The Liberal Democrats
A candidate for the leadership of the Liberal Democrats must be a member of parliament. He or she requires the support
of 10 per cent of his or her parliamentary colleagues together with the signatures of 200 party members in at least 20 different constituencies. Candidates with this level of support are balloted by the party members using the alternative vote. The last leadership contest occurred in 2007 when Nick Clegg defeated Chris Huhne by the margin of 20,988 votes to 20,477.
AMERICA
The methods that are employed by the Democrats and Republicans to choose their presidential candidates possess many similarities. In both cases presidential and vice presidential candidates are chosen at the party’s national convention. This is held every four years and its role extends to choosing a platform on which the party will contest the forthcoming national election and choosing a National Committee that is responsible for organizing the next convention and governing the party until this event takes place.

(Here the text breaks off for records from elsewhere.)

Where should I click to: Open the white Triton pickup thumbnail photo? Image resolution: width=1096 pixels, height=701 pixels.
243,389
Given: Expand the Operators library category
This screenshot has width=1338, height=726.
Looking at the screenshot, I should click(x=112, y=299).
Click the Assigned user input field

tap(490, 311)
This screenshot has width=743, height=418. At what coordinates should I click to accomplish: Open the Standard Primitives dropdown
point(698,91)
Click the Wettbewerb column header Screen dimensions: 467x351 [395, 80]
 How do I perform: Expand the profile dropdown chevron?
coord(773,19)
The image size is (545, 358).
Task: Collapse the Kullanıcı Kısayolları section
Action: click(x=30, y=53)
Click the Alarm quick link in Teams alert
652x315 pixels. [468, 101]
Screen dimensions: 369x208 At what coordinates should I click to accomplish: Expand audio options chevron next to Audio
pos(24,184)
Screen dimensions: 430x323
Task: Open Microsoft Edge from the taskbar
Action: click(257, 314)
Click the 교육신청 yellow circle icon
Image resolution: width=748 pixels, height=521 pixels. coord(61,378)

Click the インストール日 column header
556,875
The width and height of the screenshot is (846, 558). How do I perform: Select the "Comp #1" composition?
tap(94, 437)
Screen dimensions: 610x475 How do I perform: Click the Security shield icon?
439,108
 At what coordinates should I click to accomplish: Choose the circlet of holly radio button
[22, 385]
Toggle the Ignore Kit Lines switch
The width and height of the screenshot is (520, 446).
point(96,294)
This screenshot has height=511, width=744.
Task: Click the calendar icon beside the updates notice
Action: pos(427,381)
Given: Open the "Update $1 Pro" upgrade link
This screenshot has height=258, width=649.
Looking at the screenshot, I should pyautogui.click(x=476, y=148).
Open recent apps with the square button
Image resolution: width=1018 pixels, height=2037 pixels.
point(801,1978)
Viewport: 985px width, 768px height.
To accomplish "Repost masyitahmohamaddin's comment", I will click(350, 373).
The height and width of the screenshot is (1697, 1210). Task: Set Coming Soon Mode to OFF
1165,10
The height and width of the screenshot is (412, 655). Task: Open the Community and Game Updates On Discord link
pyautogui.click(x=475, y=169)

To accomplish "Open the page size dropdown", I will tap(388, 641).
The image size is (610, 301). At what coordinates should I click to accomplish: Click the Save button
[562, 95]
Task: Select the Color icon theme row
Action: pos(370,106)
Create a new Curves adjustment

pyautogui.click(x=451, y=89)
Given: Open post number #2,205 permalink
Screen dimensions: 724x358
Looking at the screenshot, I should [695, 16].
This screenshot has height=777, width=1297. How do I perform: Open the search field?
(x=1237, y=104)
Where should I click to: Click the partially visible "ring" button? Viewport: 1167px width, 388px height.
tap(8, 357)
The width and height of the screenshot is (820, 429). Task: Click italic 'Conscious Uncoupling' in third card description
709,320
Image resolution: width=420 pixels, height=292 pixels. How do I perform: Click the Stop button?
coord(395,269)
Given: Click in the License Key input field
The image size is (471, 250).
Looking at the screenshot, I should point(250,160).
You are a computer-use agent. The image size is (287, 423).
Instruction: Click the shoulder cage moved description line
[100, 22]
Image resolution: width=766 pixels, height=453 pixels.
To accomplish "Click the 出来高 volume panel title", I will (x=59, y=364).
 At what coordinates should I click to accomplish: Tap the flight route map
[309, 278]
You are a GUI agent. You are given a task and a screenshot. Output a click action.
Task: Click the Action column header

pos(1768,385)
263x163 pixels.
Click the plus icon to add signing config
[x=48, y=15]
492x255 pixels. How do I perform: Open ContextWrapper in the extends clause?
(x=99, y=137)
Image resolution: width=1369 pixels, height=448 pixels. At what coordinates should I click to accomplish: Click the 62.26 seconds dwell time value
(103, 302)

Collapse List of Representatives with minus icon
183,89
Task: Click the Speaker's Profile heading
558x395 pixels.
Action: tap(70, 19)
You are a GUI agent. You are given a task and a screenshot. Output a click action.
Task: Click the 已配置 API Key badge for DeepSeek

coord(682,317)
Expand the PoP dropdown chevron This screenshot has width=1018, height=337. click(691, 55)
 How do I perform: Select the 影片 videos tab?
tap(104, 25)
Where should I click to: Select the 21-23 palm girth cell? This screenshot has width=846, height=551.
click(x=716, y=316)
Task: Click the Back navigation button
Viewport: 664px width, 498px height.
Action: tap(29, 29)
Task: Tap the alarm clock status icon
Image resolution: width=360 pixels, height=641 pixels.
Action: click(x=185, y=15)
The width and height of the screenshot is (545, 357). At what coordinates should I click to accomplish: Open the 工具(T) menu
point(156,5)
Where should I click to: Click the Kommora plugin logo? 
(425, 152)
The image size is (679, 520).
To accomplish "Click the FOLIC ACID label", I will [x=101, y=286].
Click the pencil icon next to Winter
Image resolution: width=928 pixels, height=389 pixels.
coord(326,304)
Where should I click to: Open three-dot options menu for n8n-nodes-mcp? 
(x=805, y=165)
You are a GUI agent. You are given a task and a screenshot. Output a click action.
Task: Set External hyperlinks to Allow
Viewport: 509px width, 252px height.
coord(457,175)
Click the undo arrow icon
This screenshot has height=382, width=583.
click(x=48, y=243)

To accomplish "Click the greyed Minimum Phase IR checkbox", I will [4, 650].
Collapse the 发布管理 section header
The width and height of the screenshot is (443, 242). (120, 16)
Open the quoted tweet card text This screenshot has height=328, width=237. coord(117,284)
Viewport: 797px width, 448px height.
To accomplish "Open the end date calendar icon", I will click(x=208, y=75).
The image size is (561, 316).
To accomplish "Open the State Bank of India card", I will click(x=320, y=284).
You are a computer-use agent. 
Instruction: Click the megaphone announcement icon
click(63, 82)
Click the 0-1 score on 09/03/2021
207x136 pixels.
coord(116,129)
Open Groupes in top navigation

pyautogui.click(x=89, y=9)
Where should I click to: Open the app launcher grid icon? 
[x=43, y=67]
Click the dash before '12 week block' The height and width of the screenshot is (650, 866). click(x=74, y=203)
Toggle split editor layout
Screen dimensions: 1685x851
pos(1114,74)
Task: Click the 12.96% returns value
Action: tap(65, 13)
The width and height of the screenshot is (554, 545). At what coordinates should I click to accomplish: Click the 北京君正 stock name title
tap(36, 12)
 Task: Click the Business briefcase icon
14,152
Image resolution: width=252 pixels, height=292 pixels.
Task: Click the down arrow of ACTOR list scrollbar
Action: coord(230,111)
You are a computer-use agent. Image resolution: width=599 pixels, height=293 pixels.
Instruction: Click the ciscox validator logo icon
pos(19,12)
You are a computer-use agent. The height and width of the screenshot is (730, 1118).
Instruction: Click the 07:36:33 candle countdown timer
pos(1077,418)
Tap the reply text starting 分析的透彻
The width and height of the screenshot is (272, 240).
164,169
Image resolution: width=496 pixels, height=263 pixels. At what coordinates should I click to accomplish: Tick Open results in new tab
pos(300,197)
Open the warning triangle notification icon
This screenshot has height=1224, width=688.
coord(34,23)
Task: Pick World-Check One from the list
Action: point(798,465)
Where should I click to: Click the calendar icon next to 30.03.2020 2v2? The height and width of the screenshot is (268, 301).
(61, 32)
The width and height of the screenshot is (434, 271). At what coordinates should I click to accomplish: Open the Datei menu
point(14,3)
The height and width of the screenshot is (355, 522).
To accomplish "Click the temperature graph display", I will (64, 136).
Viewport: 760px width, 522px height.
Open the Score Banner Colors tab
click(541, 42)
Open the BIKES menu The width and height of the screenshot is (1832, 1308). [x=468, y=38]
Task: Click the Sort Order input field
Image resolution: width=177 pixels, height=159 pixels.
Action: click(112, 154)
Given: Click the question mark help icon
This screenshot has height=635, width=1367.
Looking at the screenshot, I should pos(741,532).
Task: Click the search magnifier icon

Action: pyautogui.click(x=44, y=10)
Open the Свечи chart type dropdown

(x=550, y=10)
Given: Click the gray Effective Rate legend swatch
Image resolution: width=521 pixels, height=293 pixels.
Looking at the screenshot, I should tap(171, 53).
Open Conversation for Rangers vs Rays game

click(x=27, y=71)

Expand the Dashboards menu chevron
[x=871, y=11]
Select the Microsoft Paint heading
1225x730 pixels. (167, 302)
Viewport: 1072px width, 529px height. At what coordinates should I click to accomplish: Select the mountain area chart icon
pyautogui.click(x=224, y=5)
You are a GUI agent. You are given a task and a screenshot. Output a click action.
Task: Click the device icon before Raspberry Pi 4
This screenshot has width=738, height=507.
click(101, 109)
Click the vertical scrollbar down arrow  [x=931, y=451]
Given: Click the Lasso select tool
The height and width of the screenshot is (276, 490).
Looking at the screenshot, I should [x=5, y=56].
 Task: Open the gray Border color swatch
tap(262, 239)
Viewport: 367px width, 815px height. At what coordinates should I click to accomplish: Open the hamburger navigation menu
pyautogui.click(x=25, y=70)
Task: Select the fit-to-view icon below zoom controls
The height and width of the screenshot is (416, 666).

National conventions formerly played a major role in selecting presidential candidates and were often characterized by wheeling and dealing conducted in smoke-filled rooms, which went on into the early hours of the morning and sometimes lasted several days. In 1924, for example, the Democratic National Convention held in New York lasted for 17 days and conducted 103 ballots before selecting John Davis as the party’s presidential candidate. However, since the 1970s the national conventions have played a more restricted role in selecting presidential candidates. The last occasion when a convention exercised a major role in candidate selection for the Democrats was in 1968 when (in the unusual circumstances following the assassination of Senator Robert Kennedy) Hubert Humphrey (who had not stood in the primary elections) was chosen as the party’s nominee. In 1976 considerable support was given at the Republican National Convention to Governor Ronald Reagan, who mounted a strong challenge to the incumbent Republican President, Gerald Ford. But Ford defeated Reagan by the narrow margin of 1,187 to 1,070 votes.